Blended bunches of conventional 87 in my day as well. Probably primarily comes from the Valero Three Rivers refinery. In SA it appears to me Valero, Shell, Sam's Club, and Walmart / Murphy all pull from Valero's terminal / rack (now NuStar). Probably H-E-B as well but I rarely buy H-E-B gas. The Valero East CC refinery pushed a lot of product to San Antonio & points north as well back when it was Coastal, most likely still does. Exxon's exchange agreement in South Texas was historically with Southwestern, which is now Flint Hills.

We also produced 100LL Av Gas, primarily for NAS CC, and NASCAR racing fuel after the Alma, MI refinery shut down (we picked up that production contract, brand name was Torco IIRC).

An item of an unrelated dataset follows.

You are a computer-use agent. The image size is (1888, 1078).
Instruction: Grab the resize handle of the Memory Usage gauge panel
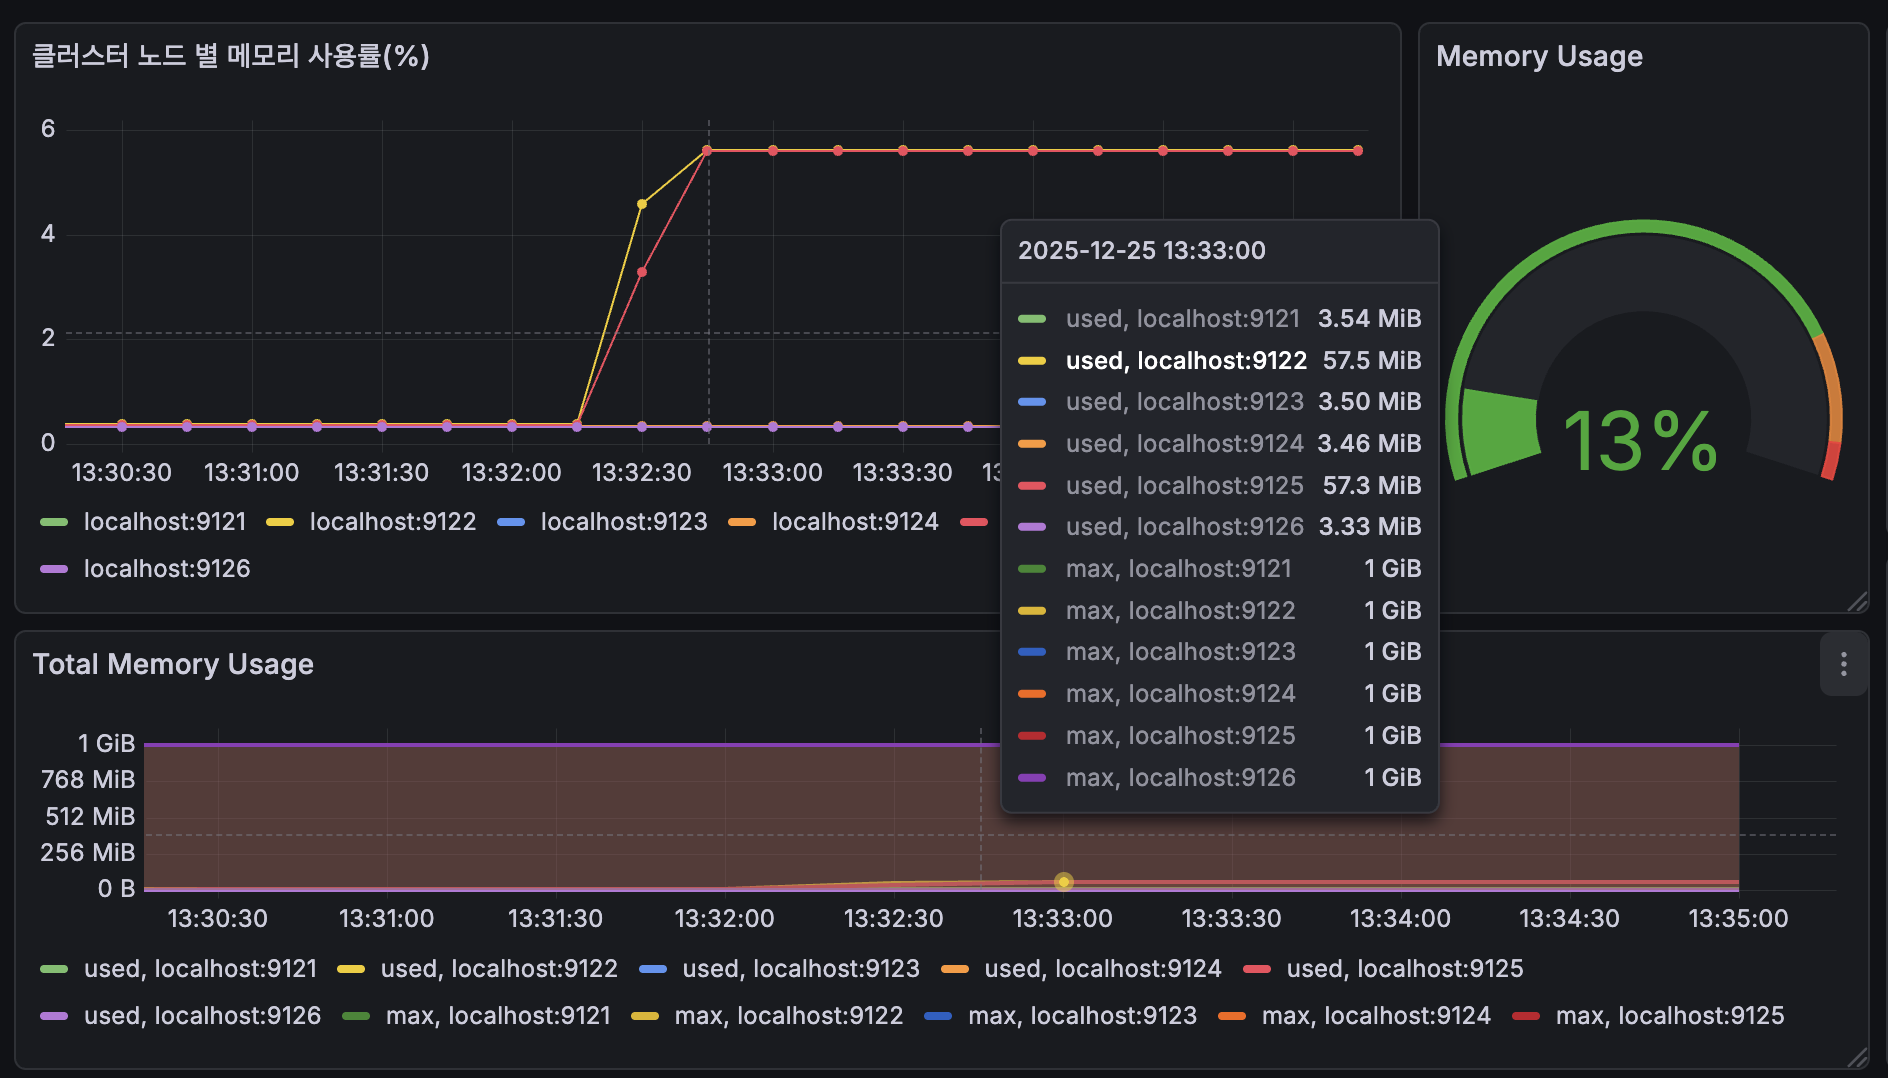[1857, 602]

WRT excess low octane gasoline boiling range material, a lot is sold to chemical plants and used as ethylene cracker feed in addition to NGL's. I even had excess low quality diesel material sold as ethlyene cracker feed in a bind once.
 
Last edited:
Originally Posted By: Nyogtha

WRT excess low octane gasoline boiling range material, a lot is sold to chemical plants and used as ethylene cracker feed in addition to NGL's. I even had excess low quality diesel material sold as ethlyene cracker feed in a bind once.


What happens to the molecules that don't find homes in a new "chain"?

They get flared off?
 
Low molecular weight ones get used as part of the refinery fuel.

Before ULSD & LSG, a lot of hydrogen produced in the catalytic reformers, raising octane by converting parrafins & naphthenes to aromatics, simply was blended in the refinery fuel system.

Same was true of chemical plants that produced synthesis gas.

Now most refineries have supplemental hydrogen plants and / or hydrogen pipeline connections to satisfy increased hydrogen demand beyond what the catalytic reformers produce.

There's a minimum purge rate to flare systems to prevent air (oxygen) ingress creeping down the boundary layer at the pipe / tip walls, forming an explosive mixture within the flare system which can also have pyrophoric deposits.